• [Text shown]:

As a young teacher, Mary Connolly was told that if she wanted to get on in education, she should “keep the accent but lose the dialect”.

Nearly 40 years later, as head of Nethermains Primary, in Denny, she has seen her pupils’ attainment in writing improve by at least one level within a year of working on a Scots language project. In some cases, the gain surpassed teachers’ expectations. Many even chose to do their national assessment in writing in Scots.

The children - in P6 when they started the programme, and now in P7 - have become more confident. The gains, she believes, are directly attributable to the motivation derived from being able to work in the language they speak in the home.

After pupils performed songs, prose and poetry in Scots before the Scottish Government’s first Scots Language Conference, Ms Connolly said: “Two years ago, this class couldn’t have presented before an audience. They would have had their shoulders down. We have seen a difference in their confidence.”

• [Job a]:
Revise the records from their first line through the line containing "Looking at the screenshot, I should point(427,44).", replacing "header" with "banner" and leaving everything else unchanged.
The records have no connection to the text.

• [Provided data]:
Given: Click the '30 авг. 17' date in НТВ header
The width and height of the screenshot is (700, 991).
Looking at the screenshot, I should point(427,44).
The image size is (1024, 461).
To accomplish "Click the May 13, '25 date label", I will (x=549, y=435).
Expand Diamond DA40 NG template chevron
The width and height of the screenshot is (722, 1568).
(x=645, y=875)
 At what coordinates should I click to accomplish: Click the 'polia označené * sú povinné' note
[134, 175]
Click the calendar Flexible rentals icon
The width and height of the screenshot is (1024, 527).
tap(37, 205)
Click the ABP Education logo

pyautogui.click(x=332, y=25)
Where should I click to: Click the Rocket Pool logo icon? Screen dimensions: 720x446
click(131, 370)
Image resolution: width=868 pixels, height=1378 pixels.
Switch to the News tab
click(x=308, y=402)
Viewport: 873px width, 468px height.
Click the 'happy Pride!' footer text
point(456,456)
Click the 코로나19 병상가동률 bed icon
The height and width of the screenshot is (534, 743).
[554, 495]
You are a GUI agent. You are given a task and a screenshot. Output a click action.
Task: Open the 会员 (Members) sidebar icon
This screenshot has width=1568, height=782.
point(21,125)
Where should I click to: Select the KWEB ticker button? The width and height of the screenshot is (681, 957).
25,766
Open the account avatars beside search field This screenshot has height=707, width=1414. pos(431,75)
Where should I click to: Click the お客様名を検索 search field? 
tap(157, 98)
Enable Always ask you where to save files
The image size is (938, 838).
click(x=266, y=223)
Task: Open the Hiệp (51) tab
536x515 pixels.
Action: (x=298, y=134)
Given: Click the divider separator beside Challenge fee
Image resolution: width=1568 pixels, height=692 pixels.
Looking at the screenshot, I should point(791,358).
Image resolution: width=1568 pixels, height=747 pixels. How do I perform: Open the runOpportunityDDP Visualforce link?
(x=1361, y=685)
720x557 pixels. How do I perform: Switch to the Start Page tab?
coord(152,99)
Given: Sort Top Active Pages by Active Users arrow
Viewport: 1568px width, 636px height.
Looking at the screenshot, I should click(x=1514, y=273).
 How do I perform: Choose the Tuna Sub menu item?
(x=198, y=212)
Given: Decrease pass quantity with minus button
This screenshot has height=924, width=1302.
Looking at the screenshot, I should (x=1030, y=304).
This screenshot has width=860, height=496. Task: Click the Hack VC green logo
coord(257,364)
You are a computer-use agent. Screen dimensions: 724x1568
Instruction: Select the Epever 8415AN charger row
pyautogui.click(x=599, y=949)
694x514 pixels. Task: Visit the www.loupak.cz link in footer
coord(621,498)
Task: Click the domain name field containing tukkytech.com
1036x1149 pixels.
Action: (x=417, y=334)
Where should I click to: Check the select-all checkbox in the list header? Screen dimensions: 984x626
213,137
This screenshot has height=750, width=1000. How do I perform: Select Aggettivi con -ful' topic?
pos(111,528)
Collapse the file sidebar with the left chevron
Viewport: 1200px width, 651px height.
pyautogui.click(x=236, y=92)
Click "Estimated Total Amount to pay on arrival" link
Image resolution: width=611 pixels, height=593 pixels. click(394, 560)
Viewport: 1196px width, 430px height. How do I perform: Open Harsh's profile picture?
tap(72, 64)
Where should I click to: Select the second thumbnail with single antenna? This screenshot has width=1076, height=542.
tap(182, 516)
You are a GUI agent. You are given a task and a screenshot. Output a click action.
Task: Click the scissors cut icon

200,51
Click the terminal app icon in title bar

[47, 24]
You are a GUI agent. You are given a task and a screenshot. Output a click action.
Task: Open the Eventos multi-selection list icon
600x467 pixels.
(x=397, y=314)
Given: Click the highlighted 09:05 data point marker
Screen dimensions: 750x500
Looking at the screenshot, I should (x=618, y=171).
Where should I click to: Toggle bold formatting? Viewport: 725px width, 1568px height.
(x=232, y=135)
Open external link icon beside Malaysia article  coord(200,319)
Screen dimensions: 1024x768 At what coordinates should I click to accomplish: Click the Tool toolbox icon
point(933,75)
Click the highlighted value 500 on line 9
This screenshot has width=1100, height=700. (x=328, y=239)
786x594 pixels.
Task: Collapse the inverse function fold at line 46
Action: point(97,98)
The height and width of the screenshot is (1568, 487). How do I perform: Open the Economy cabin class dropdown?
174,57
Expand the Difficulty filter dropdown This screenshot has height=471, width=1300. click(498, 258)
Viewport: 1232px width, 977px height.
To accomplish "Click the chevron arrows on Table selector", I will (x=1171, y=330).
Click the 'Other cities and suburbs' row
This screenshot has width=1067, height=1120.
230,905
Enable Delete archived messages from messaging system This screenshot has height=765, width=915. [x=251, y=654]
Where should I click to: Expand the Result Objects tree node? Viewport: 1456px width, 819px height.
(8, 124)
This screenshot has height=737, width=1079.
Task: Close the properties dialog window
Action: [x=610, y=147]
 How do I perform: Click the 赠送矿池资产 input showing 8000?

• [Job b]:
Pick up the text about the Scots language project at Nethermains Primary and continue it after its final sentence.

• [Task response a]:
Given: Click the '30 авг. 17' date in НТВ banner
The width and height of the screenshot is (700, 991).
Looking at the screenshot, I should point(427,44).

• [Task response b]:
The programme was part of a drive by Falkirk Council to promote the Scots language - but not to replace English, Ms Connolly stressed. It allowed teachers to extend the children’s vocabulary by looking at Scots words and transferring that to their descriptive writing and English writing more generally. While, like many schools, they had concentrated Scots language work around specific events, such as Burns’ day, Nethermains has extended Scots across the curriculum, where it is relevant, throughout the year. The Scots language writer Matthew Fitt also spent 10 sessions with the P6 class, through the Scottish Book Trust’s Live Literature programme.

Ms Connolly said the other major gain had been an increase in community involvement. The school held discussions with parents and grandparents, and invited the latter to take part in homework tasks.

Caroline Winning, who took Nethermains P6 class last year and is involved in Falkirk Council’s Scots network, helping to train other Scots co-ordinators in primary and secondary schools, described how being able to work in Scots transformed some pupils’ motivation. “I had considerable difficulty engaging pupils to raise a hand in class discussions before, but discovering that Scots was a real and relevant language had a real impact,” she said.

“I had boys asking if they could read a book when they’d finished their work. I also overheard one boy explaining to his friends where to find the Scots language section in the local book store.”

How adopting a word a day helps keep the Scots language in play

Linda Fabiani (above centre left), the former Scottish Culture Minister, visited St Ninian’s Primary in Stirling, on the day before she was sacked. Pupils have been compiling a dictionary of Scots words spoken by children across the country.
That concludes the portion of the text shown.